Les précédentes constitutions (1963, 1976, 1989, 1996) ont toutes consacré l’égalité des citoyens en droits et en devoirs, ce qui n’a pas empêché l’adoption du code de la famille de 1984
LANGUES NATIONALES ET OFFICIELLES DITES-VOUS ?
Il serait plus simple d’affirmer qu’il y a deux langues nationales et officielles : la langue Amazigh et la Langue Arabe. Le classement découlant de l’antériorité historique de la première langue.
La langue d’expression de l’Etat pourrait se définir en fonction de l’intérêt du pays tant sur le plan politique, économique que culturel.

La religion ne doit, ni ne peut avoir de place dans le texte fondamental car ce sont des personnes qui peuvent avoir la foi pas une structure institutionnelle. S’agissant de la foi, la liberté de conscience des personnes dans une société ancienne et diverses de par sa composition complexe avec des pratiques remontant à la nuit des temps, l’Etat ne peut leur imposer un rite ou une pratique.
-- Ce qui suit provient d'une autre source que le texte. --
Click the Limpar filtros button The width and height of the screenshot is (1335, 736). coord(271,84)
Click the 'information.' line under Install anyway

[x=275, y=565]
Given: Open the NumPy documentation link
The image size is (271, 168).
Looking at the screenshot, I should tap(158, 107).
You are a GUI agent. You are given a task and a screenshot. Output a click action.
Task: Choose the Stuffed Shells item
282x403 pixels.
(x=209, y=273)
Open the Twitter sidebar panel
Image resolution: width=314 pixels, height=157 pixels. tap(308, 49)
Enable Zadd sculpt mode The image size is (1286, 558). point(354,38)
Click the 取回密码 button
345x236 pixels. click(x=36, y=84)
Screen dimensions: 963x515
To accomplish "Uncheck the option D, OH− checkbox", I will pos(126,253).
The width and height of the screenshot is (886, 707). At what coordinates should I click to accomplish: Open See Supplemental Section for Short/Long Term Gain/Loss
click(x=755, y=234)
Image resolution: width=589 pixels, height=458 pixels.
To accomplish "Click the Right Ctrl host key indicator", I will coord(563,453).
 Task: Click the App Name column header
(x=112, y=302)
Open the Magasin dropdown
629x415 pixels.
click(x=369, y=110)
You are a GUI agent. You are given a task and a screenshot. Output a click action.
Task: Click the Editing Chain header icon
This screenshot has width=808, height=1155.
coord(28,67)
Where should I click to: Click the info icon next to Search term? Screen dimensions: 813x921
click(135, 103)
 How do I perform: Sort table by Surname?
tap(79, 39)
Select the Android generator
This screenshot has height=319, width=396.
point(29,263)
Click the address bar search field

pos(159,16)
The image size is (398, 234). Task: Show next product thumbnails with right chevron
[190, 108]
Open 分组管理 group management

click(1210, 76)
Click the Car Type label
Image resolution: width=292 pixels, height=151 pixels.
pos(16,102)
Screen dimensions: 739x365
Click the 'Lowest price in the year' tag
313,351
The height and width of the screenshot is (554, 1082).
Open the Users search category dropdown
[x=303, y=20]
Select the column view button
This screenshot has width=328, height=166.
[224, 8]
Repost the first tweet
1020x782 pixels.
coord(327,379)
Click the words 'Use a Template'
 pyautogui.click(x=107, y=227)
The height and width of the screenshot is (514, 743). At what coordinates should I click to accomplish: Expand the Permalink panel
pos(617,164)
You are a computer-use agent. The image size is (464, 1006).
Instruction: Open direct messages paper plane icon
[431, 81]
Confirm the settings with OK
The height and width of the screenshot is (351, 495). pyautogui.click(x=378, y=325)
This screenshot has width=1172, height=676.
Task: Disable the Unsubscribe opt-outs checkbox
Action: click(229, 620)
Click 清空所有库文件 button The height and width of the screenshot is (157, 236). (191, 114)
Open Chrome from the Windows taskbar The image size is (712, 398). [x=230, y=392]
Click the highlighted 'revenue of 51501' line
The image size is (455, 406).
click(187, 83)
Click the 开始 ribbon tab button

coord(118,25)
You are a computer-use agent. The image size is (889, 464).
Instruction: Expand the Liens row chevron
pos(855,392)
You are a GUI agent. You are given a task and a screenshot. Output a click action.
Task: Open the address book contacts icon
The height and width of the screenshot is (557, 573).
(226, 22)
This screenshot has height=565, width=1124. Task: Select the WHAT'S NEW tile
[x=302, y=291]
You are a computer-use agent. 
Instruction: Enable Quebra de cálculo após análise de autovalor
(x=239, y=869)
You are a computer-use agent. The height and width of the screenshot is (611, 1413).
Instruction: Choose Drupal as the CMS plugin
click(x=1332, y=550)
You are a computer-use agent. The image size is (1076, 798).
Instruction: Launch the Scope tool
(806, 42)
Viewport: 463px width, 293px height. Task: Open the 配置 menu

L’Etat ne prie pas mais les croyants peuvent avoir une foi et la pratiquer chacun à sa manière et en fonction de sa relation avec celle-ci et de son rituel.
Les Imazighenes qui ont été là, sur cette terre depuis les temps immémoriaux sont niés dans leurs existence, dans leurs droits fondamentaux, ceux d’être eux-mêmes, chez eux parler leur propre langue et gérer leurs affaires comme bon leur semble, se retrouvent relégués à l’article 3bis dont la langue serait consacrée comme EGALEMENT LANGUE OFFICIELLE. Nous sommes devenus étrangers sur les terres de nos ancêtres et certains d’applaudir à cette aumône concédée par les maîtres du moment.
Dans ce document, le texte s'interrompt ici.